**Work to do:** Could you rewrite the records below, swapping "Employment" for "Careers" and keeping every other line and character the same, with the pictures left out?

--- START OF Source data ---

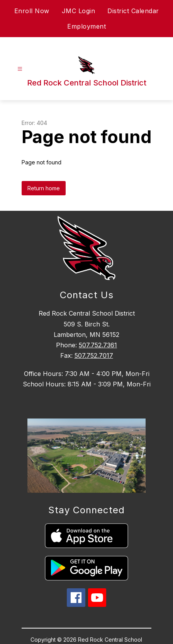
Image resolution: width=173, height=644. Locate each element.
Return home (44, 188)
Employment (86, 26)
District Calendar (133, 11)
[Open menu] (20, 69)
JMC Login (78, 11)
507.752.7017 (94, 355)
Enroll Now (32, 11)
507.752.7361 (98, 345)
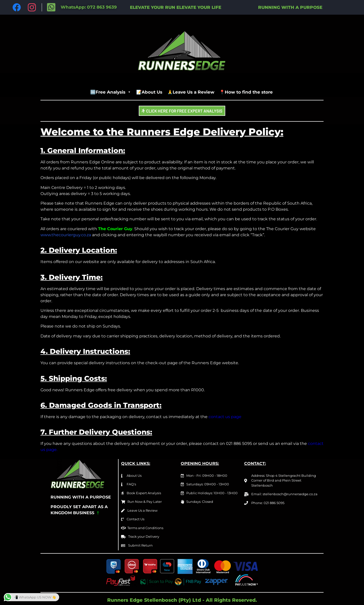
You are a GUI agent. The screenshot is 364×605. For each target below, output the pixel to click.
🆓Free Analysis (111, 92)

--- END OF Source data ---

**Task response:**
Image resolution: width=173, height=644. Locate each element.
Return home (44, 188)
Careers (86, 26)
District Calendar (133, 11)
[Open menu] (20, 69)
JMC Login (78, 11)
507.752.7017 (94, 355)
Enroll Now (32, 11)
507.752.7361 (98, 345)
You are a GUI agent. The screenshot is 364×605. For each target below, output the pixel to click.
🆓Free Analysis (111, 92)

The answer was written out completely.